■ **Aim of the exercise**
Write out the entries below once more, exactly.

■ **Material for this task**

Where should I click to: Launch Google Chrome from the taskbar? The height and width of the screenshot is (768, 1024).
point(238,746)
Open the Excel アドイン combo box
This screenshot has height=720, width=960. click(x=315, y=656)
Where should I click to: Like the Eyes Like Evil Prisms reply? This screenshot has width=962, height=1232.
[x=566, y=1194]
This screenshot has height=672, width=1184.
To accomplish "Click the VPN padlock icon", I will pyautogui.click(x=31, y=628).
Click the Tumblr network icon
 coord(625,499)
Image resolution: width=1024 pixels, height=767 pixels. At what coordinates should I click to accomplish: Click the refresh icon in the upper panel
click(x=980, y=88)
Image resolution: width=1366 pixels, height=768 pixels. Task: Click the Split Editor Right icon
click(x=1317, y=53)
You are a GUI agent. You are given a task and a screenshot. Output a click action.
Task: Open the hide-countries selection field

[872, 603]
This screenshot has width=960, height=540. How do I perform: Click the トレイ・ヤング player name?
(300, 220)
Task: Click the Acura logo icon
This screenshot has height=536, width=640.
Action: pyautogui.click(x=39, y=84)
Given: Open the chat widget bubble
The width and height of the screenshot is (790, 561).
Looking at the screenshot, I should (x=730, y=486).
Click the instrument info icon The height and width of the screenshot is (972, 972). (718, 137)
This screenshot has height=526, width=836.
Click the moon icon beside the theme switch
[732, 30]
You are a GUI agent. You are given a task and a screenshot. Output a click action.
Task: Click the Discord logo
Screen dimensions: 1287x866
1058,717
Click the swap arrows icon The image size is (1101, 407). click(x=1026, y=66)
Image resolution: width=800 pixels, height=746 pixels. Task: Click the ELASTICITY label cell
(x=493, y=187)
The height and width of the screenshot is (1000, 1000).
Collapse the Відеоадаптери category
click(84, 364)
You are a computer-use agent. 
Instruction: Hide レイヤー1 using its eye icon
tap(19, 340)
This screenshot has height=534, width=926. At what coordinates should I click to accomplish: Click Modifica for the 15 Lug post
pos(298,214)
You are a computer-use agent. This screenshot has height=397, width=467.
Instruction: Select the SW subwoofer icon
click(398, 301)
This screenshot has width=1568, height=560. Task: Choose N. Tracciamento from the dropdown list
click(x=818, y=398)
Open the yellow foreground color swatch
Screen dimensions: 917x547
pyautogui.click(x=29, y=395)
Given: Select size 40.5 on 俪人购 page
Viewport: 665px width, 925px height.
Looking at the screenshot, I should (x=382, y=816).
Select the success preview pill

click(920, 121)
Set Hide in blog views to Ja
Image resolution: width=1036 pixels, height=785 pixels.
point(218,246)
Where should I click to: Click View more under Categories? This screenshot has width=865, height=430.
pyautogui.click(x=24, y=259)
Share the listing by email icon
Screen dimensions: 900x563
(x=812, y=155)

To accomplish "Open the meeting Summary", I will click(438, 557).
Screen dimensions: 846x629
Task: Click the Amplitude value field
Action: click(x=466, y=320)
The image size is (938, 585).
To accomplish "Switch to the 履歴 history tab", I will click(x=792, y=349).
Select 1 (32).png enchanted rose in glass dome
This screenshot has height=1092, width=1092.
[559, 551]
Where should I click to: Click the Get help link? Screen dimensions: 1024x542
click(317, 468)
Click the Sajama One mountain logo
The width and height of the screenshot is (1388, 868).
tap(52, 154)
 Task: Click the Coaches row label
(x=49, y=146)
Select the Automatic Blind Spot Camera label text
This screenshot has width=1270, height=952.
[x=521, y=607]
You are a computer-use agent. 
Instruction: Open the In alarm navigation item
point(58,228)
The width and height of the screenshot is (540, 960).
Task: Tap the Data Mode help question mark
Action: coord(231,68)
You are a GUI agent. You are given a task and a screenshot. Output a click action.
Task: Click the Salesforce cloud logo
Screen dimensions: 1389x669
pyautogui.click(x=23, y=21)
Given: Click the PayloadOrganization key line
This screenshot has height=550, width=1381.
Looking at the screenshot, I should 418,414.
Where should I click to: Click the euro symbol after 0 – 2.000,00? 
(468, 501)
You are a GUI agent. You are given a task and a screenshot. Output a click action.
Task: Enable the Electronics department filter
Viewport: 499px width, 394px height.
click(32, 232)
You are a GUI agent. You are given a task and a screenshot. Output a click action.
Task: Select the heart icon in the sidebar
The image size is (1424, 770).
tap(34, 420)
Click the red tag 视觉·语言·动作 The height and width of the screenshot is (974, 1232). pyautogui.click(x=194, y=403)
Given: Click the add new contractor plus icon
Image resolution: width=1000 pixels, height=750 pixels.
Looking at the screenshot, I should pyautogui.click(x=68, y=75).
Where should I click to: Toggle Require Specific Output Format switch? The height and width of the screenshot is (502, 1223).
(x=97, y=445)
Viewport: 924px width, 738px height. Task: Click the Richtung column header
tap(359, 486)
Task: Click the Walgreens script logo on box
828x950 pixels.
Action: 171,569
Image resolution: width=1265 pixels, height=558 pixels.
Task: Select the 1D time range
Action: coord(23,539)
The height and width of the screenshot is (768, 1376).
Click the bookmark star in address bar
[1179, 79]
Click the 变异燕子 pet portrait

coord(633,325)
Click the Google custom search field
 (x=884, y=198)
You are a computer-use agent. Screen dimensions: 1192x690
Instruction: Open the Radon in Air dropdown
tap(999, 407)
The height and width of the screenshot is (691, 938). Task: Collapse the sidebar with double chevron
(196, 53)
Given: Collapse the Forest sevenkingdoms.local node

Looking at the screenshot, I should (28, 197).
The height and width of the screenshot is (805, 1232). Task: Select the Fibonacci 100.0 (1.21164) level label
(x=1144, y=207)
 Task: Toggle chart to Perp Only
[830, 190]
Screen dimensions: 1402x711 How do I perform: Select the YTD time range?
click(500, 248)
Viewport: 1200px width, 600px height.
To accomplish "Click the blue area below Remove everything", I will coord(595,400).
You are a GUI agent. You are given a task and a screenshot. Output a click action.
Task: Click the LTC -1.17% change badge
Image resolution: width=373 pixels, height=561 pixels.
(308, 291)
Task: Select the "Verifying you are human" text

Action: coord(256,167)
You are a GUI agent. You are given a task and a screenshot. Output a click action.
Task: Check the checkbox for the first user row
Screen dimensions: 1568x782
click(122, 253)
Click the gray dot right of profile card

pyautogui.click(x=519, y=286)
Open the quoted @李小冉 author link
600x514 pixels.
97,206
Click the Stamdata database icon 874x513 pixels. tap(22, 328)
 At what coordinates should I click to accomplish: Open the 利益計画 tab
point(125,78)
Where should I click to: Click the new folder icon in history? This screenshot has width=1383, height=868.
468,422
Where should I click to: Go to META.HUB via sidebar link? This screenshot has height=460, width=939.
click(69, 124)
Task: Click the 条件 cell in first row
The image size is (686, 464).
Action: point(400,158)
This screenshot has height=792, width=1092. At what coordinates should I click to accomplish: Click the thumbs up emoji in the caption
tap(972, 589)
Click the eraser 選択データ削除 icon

■ **Task response**
Where should I click to: Launch Google Chrome from the taskbar? The height and width of the screenshot is (768, 1024).
point(238,746)
Open the Excel アドイン combo box
This screenshot has height=720, width=960. click(x=315, y=656)
Where should I click to: Like the Eyes Like Evil Prisms reply? This screenshot has width=962, height=1232.
[x=566, y=1194]
This screenshot has height=672, width=1184.
To accomplish "Click the VPN padlock icon", I will pyautogui.click(x=31, y=628).
Click the Tumblr network icon
 coord(625,499)
Image resolution: width=1024 pixels, height=767 pixels. At what coordinates should I click to accomplish: Click the refresh icon in the upper panel
click(x=980, y=88)
Image resolution: width=1366 pixels, height=768 pixels. Task: Click the Split Editor Right icon
click(x=1317, y=53)
You are a GUI agent. You are given a task and a screenshot. Output a click action.
Task: Open the hide-countries selection field

[872, 603]
This screenshot has width=960, height=540. How do I perform: Click the トレイ・ヤング player name?
(300, 220)
Task: Click the Acura logo icon
This screenshot has height=536, width=640.
Action: pyautogui.click(x=39, y=84)
Given: Open the chat widget bubble
The width and height of the screenshot is (790, 561).
Looking at the screenshot, I should (x=730, y=486).
Click the instrument info icon The height and width of the screenshot is (972, 972). (718, 137)
This screenshot has height=526, width=836.
Click the moon icon beside the theme switch
[732, 30]
You are a GUI agent. You are given a task and a screenshot. Output a click action.
Task: Click the Discord logo
Screen dimensions: 1287x866
1058,717
Click the swap arrows icon The image size is (1101, 407). click(x=1026, y=66)
Image resolution: width=800 pixels, height=746 pixels. Task: Click the ELASTICITY label cell
(x=493, y=187)
The height and width of the screenshot is (1000, 1000).
Collapse the Відеоадаптери category
click(84, 364)
You are a computer-use agent. 
Instruction: Hide レイヤー1 using its eye icon
tap(19, 340)
This screenshot has height=534, width=926. At what coordinates should I click to accomplish: Click Modifica for the 15 Lug post
pos(298,214)
You are a computer-use agent. This screenshot has height=397, width=467.
Instruction: Select the SW subwoofer icon
click(398, 301)
This screenshot has width=1568, height=560. Task: Choose N. Tracciamento from the dropdown list
click(x=818, y=398)
Open the yellow foreground color swatch
Screen dimensions: 917x547
pyautogui.click(x=29, y=395)
Given: Select size 40.5 on 俪人购 page
Viewport: 665px width, 925px height.
Looking at the screenshot, I should (x=382, y=816).
Select the success preview pill

click(920, 121)
Set Hide in blog views to Ja
Image resolution: width=1036 pixels, height=785 pixels.
point(218,246)
Where should I click to: Click View more under Categories? This screenshot has width=865, height=430.
pyautogui.click(x=24, y=259)
Share the listing by email icon
Screen dimensions: 900x563
(x=812, y=155)

To accomplish "Open the meeting Summary", I will click(438, 557).
Screen dimensions: 846x629
Task: Click the Amplitude value field
Action: click(x=466, y=320)
The image size is (938, 585).
To accomplish "Switch to the 履歴 history tab", I will click(x=792, y=349).
Select 1 (32).png enchanted rose in glass dome
This screenshot has height=1092, width=1092.
[559, 551]
Where should I click to: Click the Get help link? Screen dimensions: 1024x542
click(317, 468)
Click the Sajama One mountain logo
The width and height of the screenshot is (1388, 868).
tap(52, 154)
 Task: Click the Coaches row label
(x=49, y=146)
Select the Automatic Blind Spot Camera label text
This screenshot has width=1270, height=952.
[x=521, y=607]
You are a computer-use agent. 
Instruction: Open the In alarm navigation item
point(58,228)
The width and height of the screenshot is (540, 960).
Task: Tap the Data Mode help question mark
Action: coord(231,68)
You are a GUI agent. You are given a task and a screenshot. Output a click action.
Task: Click the Salesforce cloud logo
Screen dimensions: 1389x669
pyautogui.click(x=23, y=21)
Given: Click the PayloadOrganization key line
This screenshot has height=550, width=1381.
Looking at the screenshot, I should 418,414.
Where should I click to: Click the euro symbol after 0 – 2.000,00? 
(468, 501)
You are a GUI agent. You are given a task and a screenshot. Output a click action.
Task: Enable the Electronics department filter
Viewport: 499px width, 394px height.
click(32, 232)
You are a GUI agent. You are given a task and a screenshot. Output a click action.
Task: Select the heart icon in the sidebar
The image size is (1424, 770).
tap(34, 420)
Click the red tag 视觉·语言·动作 The height and width of the screenshot is (974, 1232). pyautogui.click(x=194, y=403)
Given: Click the add new contractor plus icon
Image resolution: width=1000 pixels, height=750 pixels.
Looking at the screenshot, I should pyautogui.click(x=68, y=75).
Where should I click to: Toggle Require Specific Output Format switch? The height and width of the screenshot is (502, 1223).
(x=97, y=445)
Viewport: 924px width, 738px height. Task: Click the Richtung column header
tap(359, 486)
Task: Click the Walgreens script logo on box
828x950 pixels.
Action: 171,569
Image resolution: width=1265 pixels, height=558 pixels.
Task: Select the 1D time range
Action: coord(23,539)
The height and width of the screenshot is (768, 1376).
Click the bookmark star in address bar
[1179, 79]
Click the 变异燕子 pet portrait

coord(633,325)
Click the Google custom search field
 (x=884, y=198)
You are a computer-use agent. Screen dimensions: 1192x690
Instruction: Open the Radon in Air dropdown
tap(999, 407)
The height and width of the screenshot is (691, 938). Task: Collapse the sidebar with double chevron
(196, 53)
Given: Collapse the Forest sevenkingdoms.local node

Looking at the screenshot, I should (28, 197).
The height and width of the screenshot is (805, 1232). Task: Select the Fibonacci 100.0 (1.21164) level label
(x=1144, y=207)
 Task: Toggle chart to Perp Only
[830, 190]
Screen dimensions: 1402x711 How do I perform: Select the YTD time range?
click(500, 248)
Viewport: 1200px width, 600px height.
To accomplish "Click the blue area below Remove everything", I will coord(595,400).
You are a GUI agent. You are given a task and a screenshot. Output a click action.
Task: Click the LTC -1.17% change badge
Image resolution: width=373 pixels, height=561 pixels.
(308, 291)
Task: Select the "Verifying you are human" text

Action: coord(256,167)
You are a GUI agent. You are given a task and a screenshot. Output a click action.
Task: Check the checkbox for the first user row
Screen dimensions: 1568x782
click(122, 253)
Click the gray dot right of profile card

pyautogui.click(x=519, y=286)
Open the quoted @李小冉 author link
600x514 pixels.
97,206
Click the Stamdata database icon 874x513 pixels. tap(22, 328)
 At what coordinates should I click to accomplish: Open the 利益計画 tab
point(125,78)
Where should I click to: Click the new folder icon in history? This screenshot has width=1383, height=868.
468,422
Where should I click to: Go to META.HUB via sidebar link? This screenshot has height=460, width=939.
click(69, 124)
Task: Click the 条件 cell in first row
The image size is (686, 464).
Action: point(400,158)
This screenshot has height=792, width=1092. At what coordinates should I click to accomplish: Click the thumbs up emoji in the caption
tap(972, 589)
Click the eraser 選択データ削除 icon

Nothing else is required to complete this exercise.